----- MATERIAL TO PROCESS -----

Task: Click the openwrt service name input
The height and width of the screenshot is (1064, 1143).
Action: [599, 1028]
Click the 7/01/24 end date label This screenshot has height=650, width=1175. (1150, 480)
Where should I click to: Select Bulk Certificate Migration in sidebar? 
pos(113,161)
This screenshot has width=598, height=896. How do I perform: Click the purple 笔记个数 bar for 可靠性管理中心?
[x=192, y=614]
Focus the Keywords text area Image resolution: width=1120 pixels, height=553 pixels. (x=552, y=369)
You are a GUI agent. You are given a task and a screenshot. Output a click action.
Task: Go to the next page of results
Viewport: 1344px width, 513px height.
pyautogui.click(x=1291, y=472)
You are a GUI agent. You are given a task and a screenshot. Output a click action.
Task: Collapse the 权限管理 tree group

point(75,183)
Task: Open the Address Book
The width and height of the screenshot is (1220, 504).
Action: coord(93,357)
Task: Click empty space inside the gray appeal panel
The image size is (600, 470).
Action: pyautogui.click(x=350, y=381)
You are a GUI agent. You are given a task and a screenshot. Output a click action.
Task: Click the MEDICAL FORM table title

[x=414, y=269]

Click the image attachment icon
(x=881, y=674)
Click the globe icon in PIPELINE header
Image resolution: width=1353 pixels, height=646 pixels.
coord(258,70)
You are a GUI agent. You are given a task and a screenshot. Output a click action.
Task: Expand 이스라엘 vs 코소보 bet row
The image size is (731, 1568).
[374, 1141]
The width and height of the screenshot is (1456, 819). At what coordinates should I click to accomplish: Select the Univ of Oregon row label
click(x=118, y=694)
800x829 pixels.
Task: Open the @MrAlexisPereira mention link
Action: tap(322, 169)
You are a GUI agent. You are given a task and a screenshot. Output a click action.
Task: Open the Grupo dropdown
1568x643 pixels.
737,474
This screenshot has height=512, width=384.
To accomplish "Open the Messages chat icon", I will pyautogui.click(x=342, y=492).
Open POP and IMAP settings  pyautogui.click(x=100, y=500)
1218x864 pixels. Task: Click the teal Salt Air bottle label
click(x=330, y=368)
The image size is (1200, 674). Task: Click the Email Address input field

-----

• DESCRIPTION OF THE TASK: The answer must be an exact reproduction of all the records.

• ANSWER AREA:
Task: Click the openwrt service name input
The height and width of the screenshot is (1064, 1143).
Action: [599, 1028]
Click the 7/01/24 end date label This screenshot has height=650, width=1175. (1150, 480)
Where should I click to: Select Bulk Certificate Migration in sidebar? 
pos(113,161)
This screenshot has width=598, height=896. How do I perform: Click the purple 笔记个数 bar for 可靠性管理中心?
[x=192, y=614]
Focus the Keywords text area Image resolution: width=1120 pixels, height=553 pixels. (x=552, y=369)
You are a GUI agent. You are given a task and a screenshot. Output a click action.
Task: Go to the next page of results
Viewport: 1344px width, 513px height.
pyautogui.click(x=1291, y=472)
You are a GUI agent. You are given a task and a screenshot. Output a click action.
Task: Collapse the 权限管理 tree group

point(75,183)
Task: Open the Address Book
The width and height of the screenshot is (1220, 504).
Action: coord(93,357)
Task: Click empty space inside the gray appeal panel
The image size is (600, 470).
Action: pyautogui.click(x=350, y=381)
You are a GUI agent. You are given a task and a screenshot. Output a click action.
Task: Click the MEDICAL FORM table title

[x=414, y=269]

Click the image attachment icon
(x=881, y=674)
Click the globe icon in PIPELINE header
Image resolution: width=1353 pixels, height=646 pixels.
coord(258,70)
You are a GUI agent. You are given a task and a screenshot. Output a click action.
Task: Expand 이스라엘 vs 코소보 bet row
The image size is (731, 1568).
[374, 1141]
The width and height of the screenshot is (1456, 819). At what coordinates should I click to accomplish: Select the Univ of Oregon row label
click(x=118, y=694)
800x829 pixels.
Task: Open the @MrAlexisPereira mention link
Action: tap(322, 169)
You are a GUI agent. You are given a task and a screenshot. Output a click action.
Task: Open the Grupo dropdown
1568x643 pixels.
737,474
This screenshot has height=512, width=384.
To accomplish "Open the Messages chat icon", I will pyautogui.click(x=342, y=492).
Open POP and IMAP settings  pyautogui.click(x=100, y=500)
1218x864 pixels. Task: Click the teal Salt Air bottle label
click(x=330, y=368)
The image size is (1200, 674). Task: Click the Email Address input field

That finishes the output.